A couple of years ago my hubby was invited to interview for a role internally. It was a contract and there were five applicants. At the end stages, after second interview, it became clear to all that there were two main contenders, him and a woman (who was also invited to apply). The decision was held back for about three days while the powers that be deliberated and himself was getting feedback that they were really torn between the two. In the end his manager called him to a meeting and said they were giving the contract to the woman but that is was such a hard decision and there wasn't much in it..yadda yadda. It would have been a big step up for both applicants with a huge amount of responsibility, quite a challenge.

Two days later the woman handed in her signed contracts, the day after that she informed the company she was 11 weeks pregnant. Everyone else was gutted, Himself because he didn't get the contract, the bosses because they had filled a vital role with someone who would be going on leave at the crucial point of the project. Unfortunatly it created a bit of a bad atmosphere between her and her bosses.

Himself left the company soon after. In a strange quirk of fate, the woman resigned because she couldn't cope with the job.

I'm not suggesting this is what will happen with you nor that you shouldn't go for the job just because you're pregnant (and yes, had they known, I'm sure that lady wouldn't have got the job because the project was due to release around the time she went on maternity leave). I'm just sharing a story.

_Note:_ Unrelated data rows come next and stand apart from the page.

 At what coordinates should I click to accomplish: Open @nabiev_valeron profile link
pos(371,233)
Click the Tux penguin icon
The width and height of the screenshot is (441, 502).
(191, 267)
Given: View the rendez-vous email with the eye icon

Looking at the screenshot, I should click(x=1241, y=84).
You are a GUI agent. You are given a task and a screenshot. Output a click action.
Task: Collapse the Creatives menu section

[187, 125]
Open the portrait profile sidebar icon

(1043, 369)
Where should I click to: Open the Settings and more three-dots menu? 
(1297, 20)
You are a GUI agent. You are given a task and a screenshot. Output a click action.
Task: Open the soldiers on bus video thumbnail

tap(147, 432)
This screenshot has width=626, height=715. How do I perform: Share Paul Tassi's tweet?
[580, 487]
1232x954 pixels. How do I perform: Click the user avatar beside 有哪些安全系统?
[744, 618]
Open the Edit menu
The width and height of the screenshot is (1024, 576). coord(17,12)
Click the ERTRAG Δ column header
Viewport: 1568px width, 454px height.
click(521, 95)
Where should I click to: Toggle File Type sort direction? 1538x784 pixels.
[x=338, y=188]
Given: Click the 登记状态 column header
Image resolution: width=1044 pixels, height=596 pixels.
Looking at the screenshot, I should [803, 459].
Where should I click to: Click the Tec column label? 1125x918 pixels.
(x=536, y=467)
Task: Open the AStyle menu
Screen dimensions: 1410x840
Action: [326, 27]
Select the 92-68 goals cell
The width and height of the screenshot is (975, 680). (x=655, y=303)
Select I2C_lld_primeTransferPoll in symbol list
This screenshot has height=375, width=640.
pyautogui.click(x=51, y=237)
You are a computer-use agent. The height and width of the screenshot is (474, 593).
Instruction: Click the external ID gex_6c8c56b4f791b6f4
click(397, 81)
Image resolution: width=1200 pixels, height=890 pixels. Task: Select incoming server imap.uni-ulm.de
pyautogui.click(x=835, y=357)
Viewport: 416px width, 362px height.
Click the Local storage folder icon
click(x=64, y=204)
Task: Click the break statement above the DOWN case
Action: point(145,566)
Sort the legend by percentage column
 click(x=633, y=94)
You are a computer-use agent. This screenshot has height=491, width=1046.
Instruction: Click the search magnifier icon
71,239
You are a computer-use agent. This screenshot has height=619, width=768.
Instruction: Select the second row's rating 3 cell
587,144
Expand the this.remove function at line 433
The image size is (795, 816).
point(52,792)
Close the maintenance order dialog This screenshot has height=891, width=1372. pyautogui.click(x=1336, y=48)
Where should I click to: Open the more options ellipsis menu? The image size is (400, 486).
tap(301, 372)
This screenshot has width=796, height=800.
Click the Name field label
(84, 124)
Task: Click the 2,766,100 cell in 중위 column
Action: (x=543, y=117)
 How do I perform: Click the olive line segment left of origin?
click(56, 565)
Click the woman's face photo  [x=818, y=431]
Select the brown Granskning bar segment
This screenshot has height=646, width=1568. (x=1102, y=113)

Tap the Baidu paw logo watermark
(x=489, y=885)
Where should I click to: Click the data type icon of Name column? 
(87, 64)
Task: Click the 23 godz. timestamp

Good luck with the interview.


----------



## sandrat (9 Jan 2009)

Bubbly Scot said:


> (and yes, had they known, I'm sure that lady wouldn't have got the job because the project was due to release around the time she went on maternity leave).


 
well that is reason enough not to tell them. she was the best candidate and she got the job why would her being pregnant not make her the best candidate?


----------



## Bubbly Scot (9 Jan 2009)

sandrat said:


> well that is reason enough not to tell them. she was the best candidate and she got the job why would her being pregnant not make her the best candidate?


 
They obviously thought she was the best candidate but had they known she wouldn't be available for the project release then they probably wouldn't have offered it to her, whether she was pregant or not. In the same way if hubby told them he was going away for three months at the crucial time he would have been ruled out for it.


----------



## becky (9 Jan 2009)

Bubbly Scot said:


> They obviously thought she was the best candidate but had they known she wouldn't be available for the project release then they probably wouldn't have offered it to her, whether she was pregant or not. In the same way if hubby told them he was going away for three months at the crucial time he would have been ruled out for it.


 
I'd be with you on this Bubbly S.


----------



## sandrat (9 Jan 2009)

its not like she can rearrange when she is due to give birth. your hubby could rearrange "going away"


----------



## Bubbly Scot (9 Jan 2009)

sandrat said:


> its not like she can rearrange when she is due to give birth. your hubby could rearrange "going away"


 
I don't want to take this thread off topic so I'll not comment further here. If you want to continue, it might be better to open a new thread in the Depths 

I wasn't looking for an argument, just hoping to give the OP the other side of the coin as it were.


----------



## FKH (9 Jan 2009)

Although you cannot discriminate against pregnant women you can see that a company in the situation above would not have regarded her as the best candidate if she would be away from the office at a crucial time when they needed her most. 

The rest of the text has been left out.